More than 800,000 people around the world are diagnosed with liver cancer each year, according to the American Cancer Society. HCC is the most common type of liver cancer.

Surgery is often used to treat this disease, but the cancer tends to spread within the liver as micrometastatic disease, which is hard to detect. As a result, doctors are using immunotherapy, both before and after surgery, to improve results.

“While checkpoint blockade has unquestionably revolutionized cancer treatment, most patients do not respond to immunotherapy.
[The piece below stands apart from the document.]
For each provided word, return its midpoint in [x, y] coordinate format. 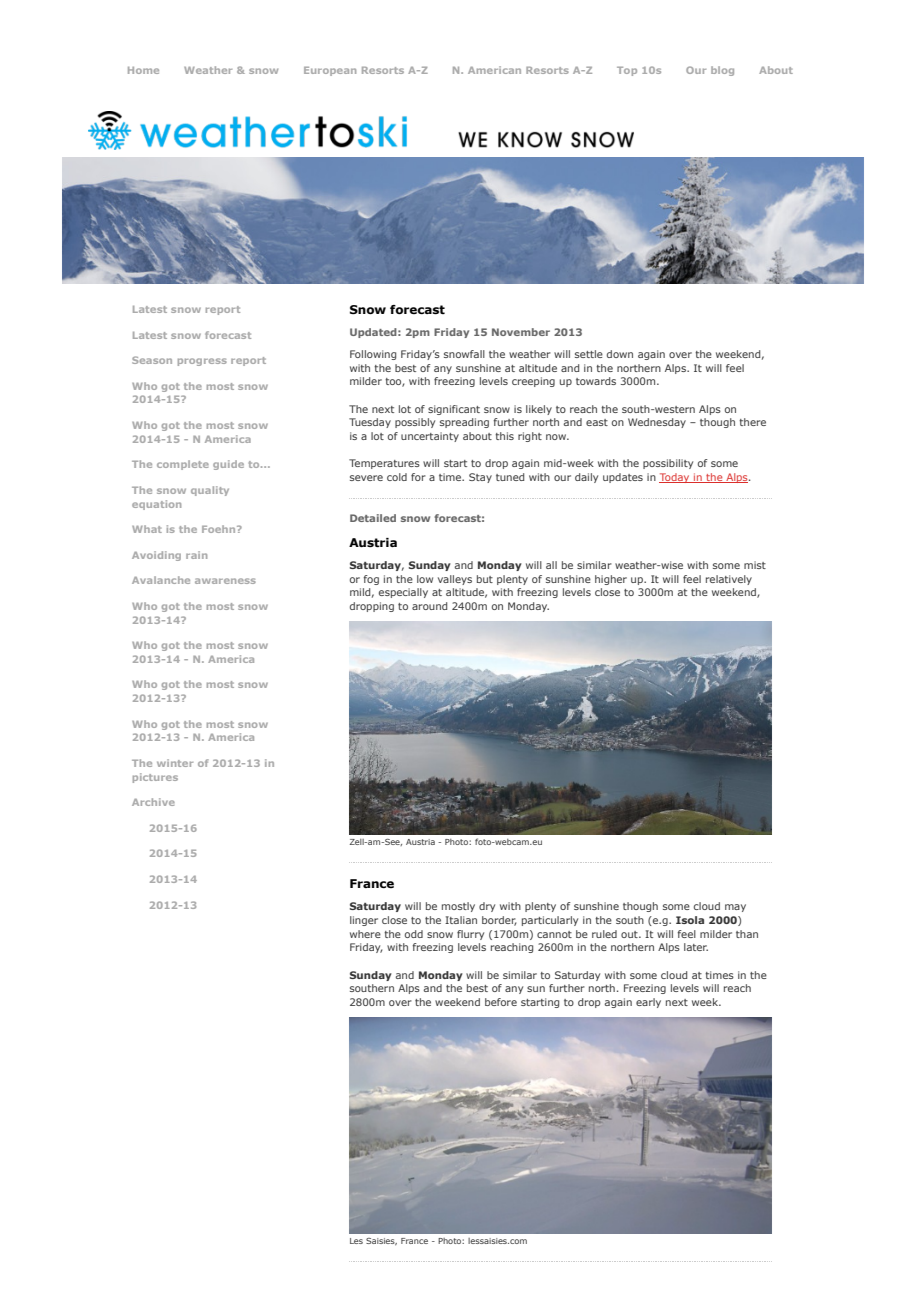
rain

Understanding at the molecular level why only some patients respond will help identify novel targets for improving cancer treatment,” said senior study author Miriam Merad, MD, PhD, director of the Marc and Jennifer Lipschultz Precision Immunology Institute at Icahn Mount Sinai.

“This work follows a study our team recently published in The Lancet Gastroenterology & Hepatology reporting that immunotherapy administered before liver cancer surgery can kill tumors and likely residual cancer cells,” she added.

In this latest study, the research team analyzed tumor samples taken from 29 patients before and after treatment with checkpoint blockade. Using single-cell technology and computational platforms, the team identified distinct groups of immune cells within tumors that determined which patients responded positively to immunotherapy and which did not.

“Reactivation of a type of T cell called CD8 T cells by checkpoint blockade was known to be critical for clearing tumor cells. Our new study shows that killer CD8 T cells are only reactivated when in close proximity to two other immune cell types: dendritic cells, which educate CD8 T cells to recognize cancer cells, and helper CD4 T cells, which aid in activating the CD8 T cells,” said Alice Kamphorst, PhD, co-senior author of the study, and assistant professor of Oncological Sciences at the Precision Immunology Institute.

These recent studies were produced by  Mount Sinai’s TARGET platform—The Neoadjuvant Research Group to Evaluate Therapeutics, founded by Marron and Merad, which aims to “optimize the use of the new therapies being developed today.” In a 2022 Nature Medicine paper they wrote that “There are nearly 5,000 novel agents in preclinical or clinical development that aim to improve [cancer] outcomes.”

The team’s findings indicate these specialized immune cell niches control the reactivation of CD8 T cells and subsequent tumor eradication by checkpoint blockade. By deciphering the molecules pivotal to the formation of these niches within tumors, the researchers intend to identify novel therapeutic targets to use in combination with PD1 blockade and test these treatment combinations via the TARGET platform.